Usually it's the successful franchises that get rebooted after they run themselves into the ground, not the franchises that failed to launch with the premier installment. But, Warner Brothers is pretty clearly desperate to catch up to Marvel Studios and the Avengers phenomenon, so I still think it's a safe bet that we'll see more Green Lantern movies sooner than later. How soon? Well, again, that's hard to calculate given that all the other precedents were moneymakers and not flops, but for simplicity's sake let's assume we're comparing apples to apples.
Superman Returns came out in June of 2006. (Point of fact, basically every big DC Comics superhero movie comes out in late June, so from here on out I will refer to years only and the June part will be implied.) Man of Steel rebooted the series in 2013, seven years later. Batman and Robin came out in 1997; Batman Begins, in 2005, eight years later. The Spider-Man franchise rebooted after five years and change, as did the X-Men series (except now that Days of Future Past is in continuity, First Class isn't really a reboot, just a prequel, but let's not get sidetracked) and I concede that those are Marvel properties and maybe oranges to DC's apples, but they still add some weight to the argument that a franchise can re-invent itself in as little as half a decade. WB tends to be a bit slower, but who knows, maybe they'll speed things up going forward in the Great Superhero Franchise Movie Wars of the 2010's.

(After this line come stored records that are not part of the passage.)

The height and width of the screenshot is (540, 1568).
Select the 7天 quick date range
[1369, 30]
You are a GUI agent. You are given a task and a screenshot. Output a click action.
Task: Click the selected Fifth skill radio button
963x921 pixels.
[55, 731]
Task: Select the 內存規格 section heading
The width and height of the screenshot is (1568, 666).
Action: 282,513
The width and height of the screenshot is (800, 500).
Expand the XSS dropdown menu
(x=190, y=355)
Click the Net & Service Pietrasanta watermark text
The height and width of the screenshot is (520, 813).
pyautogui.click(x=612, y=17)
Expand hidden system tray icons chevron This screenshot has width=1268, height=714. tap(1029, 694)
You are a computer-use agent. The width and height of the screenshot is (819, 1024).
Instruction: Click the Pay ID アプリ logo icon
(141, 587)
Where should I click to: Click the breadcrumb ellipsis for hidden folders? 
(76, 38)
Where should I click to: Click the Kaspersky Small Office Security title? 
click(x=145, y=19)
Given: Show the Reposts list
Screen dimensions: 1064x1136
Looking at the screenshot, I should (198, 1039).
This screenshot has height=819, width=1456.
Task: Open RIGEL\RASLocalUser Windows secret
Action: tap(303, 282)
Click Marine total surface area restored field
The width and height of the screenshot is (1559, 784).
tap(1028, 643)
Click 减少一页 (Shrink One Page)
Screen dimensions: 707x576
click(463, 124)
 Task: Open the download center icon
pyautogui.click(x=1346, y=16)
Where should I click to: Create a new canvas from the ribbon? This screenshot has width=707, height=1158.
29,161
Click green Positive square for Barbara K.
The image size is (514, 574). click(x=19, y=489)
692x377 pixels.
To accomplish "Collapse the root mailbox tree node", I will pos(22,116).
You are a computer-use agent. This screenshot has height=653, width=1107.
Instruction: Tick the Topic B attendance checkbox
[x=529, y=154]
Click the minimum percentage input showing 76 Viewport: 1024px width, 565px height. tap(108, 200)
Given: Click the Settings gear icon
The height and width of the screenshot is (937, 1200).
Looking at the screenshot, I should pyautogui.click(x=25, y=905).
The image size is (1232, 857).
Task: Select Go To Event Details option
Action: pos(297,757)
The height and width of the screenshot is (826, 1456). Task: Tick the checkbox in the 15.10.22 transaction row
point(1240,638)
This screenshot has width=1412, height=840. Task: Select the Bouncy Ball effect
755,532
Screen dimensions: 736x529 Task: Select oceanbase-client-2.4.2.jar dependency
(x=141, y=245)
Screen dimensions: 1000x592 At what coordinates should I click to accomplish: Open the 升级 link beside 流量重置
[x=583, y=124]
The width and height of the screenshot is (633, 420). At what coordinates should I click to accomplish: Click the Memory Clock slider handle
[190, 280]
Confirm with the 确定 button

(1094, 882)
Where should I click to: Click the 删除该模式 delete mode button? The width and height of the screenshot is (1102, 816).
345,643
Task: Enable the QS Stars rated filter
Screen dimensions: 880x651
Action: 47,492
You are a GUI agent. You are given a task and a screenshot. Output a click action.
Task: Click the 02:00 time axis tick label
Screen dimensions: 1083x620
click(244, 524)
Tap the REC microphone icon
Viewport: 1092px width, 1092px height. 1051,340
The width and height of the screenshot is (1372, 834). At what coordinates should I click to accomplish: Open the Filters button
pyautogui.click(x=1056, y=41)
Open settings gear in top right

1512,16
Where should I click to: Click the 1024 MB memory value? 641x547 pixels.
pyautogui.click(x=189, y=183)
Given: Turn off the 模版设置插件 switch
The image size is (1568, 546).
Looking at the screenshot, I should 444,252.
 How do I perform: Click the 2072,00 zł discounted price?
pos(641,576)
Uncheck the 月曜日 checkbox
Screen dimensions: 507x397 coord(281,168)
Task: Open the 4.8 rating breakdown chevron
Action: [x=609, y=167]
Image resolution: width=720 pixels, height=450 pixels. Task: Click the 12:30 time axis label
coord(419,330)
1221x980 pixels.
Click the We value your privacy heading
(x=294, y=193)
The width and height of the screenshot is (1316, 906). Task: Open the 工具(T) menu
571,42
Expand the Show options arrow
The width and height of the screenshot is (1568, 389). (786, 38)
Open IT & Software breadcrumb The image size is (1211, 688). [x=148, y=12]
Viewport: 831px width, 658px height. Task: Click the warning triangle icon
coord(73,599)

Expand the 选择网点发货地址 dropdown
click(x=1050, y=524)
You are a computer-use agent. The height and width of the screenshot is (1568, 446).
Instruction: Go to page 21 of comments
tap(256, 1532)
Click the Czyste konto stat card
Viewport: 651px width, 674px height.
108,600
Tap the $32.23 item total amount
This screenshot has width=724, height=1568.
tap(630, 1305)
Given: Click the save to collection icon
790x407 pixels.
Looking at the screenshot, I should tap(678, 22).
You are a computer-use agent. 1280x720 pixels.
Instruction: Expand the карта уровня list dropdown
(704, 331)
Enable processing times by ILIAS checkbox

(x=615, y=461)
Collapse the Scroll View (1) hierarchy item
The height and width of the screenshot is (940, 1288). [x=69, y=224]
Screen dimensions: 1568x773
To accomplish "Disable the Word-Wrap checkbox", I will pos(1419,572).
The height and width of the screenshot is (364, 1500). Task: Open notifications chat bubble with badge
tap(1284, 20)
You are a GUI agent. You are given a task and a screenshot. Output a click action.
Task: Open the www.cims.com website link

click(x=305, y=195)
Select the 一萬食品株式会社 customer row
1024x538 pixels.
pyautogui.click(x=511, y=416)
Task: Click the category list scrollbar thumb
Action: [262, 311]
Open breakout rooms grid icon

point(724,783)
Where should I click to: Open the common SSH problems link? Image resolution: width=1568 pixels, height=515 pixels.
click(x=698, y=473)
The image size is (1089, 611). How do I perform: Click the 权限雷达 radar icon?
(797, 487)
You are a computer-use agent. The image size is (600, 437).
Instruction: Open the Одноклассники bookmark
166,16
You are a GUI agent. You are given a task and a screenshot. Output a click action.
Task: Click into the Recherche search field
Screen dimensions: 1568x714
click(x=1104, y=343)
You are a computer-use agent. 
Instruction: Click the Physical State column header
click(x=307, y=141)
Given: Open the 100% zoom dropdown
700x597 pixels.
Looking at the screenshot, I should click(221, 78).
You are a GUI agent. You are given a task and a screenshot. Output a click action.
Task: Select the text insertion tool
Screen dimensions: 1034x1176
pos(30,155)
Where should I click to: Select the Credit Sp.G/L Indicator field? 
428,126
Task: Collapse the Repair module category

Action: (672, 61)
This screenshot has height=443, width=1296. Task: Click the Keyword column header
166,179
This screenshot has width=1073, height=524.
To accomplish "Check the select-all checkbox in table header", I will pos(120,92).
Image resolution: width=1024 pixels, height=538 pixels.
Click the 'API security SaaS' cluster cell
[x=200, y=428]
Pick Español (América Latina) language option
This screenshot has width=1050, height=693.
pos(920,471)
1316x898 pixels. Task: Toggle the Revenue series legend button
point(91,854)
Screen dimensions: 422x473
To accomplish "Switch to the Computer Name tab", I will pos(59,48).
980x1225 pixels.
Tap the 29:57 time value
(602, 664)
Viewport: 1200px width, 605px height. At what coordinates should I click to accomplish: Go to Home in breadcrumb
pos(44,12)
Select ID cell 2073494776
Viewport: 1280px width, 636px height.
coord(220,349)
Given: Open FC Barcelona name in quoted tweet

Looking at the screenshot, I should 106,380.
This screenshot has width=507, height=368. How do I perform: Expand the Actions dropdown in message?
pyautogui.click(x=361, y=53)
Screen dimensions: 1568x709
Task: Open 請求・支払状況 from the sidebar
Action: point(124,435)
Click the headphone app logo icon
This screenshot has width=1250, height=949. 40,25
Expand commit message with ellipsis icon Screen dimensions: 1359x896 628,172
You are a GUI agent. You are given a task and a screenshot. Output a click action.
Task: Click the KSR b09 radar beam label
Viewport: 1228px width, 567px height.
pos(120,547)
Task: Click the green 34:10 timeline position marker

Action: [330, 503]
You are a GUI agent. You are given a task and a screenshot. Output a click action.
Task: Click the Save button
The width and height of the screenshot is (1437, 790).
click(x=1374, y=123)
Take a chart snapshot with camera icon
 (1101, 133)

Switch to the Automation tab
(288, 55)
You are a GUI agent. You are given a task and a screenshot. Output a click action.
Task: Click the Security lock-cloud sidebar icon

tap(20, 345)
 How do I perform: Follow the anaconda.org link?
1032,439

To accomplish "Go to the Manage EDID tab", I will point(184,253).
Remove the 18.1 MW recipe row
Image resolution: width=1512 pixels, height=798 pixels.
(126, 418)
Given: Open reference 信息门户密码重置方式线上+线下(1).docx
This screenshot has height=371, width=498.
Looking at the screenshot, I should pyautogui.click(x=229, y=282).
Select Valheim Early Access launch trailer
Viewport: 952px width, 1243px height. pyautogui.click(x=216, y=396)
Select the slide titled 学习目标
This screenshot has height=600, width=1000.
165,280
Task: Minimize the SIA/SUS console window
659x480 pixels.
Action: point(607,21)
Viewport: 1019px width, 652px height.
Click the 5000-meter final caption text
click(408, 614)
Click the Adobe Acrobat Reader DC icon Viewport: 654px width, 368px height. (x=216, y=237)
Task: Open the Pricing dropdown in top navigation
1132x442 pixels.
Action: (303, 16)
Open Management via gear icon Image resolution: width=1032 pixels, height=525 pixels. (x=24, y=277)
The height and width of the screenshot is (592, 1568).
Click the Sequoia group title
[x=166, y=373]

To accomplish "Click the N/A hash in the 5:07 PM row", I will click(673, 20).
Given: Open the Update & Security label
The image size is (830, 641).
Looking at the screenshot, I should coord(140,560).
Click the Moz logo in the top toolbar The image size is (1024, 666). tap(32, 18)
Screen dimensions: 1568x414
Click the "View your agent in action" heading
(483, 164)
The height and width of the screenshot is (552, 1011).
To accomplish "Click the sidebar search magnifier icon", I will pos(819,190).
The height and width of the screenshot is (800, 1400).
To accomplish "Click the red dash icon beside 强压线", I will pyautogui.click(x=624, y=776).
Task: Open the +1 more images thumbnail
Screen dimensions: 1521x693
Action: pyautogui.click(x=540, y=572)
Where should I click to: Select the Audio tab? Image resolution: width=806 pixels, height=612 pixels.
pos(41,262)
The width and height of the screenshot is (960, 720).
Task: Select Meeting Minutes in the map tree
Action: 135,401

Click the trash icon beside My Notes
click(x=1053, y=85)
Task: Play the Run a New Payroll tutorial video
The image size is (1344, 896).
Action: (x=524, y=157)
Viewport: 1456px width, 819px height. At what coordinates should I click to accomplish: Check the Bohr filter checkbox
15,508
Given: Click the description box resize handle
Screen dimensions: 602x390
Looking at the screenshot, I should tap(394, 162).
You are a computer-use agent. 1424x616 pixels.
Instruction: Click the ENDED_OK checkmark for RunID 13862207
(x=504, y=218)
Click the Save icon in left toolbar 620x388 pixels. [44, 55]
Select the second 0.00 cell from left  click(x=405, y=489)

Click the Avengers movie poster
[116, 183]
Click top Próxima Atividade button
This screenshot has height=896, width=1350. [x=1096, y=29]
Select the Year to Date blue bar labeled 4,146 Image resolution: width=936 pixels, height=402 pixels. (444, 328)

So, my bold prediction is that the Green Lantern movie reboot will come out six years after the original. (In June, of course.) And it's been three years since the original, which means we're already halfway there! Three years is still a fairly long time in Hollywood, though, and thus I'm not going to go so far as to say who I think will play Hal Jordan in the next go-round; it's entirely possible that it will be some young stud who's relatively unknown as of today. Which makes this probably my one and only chance to post this piece of fan art miscasting the role in an utterly awesome way.
Please note the judges would accept Dwayne Johnson as Kilowog, however.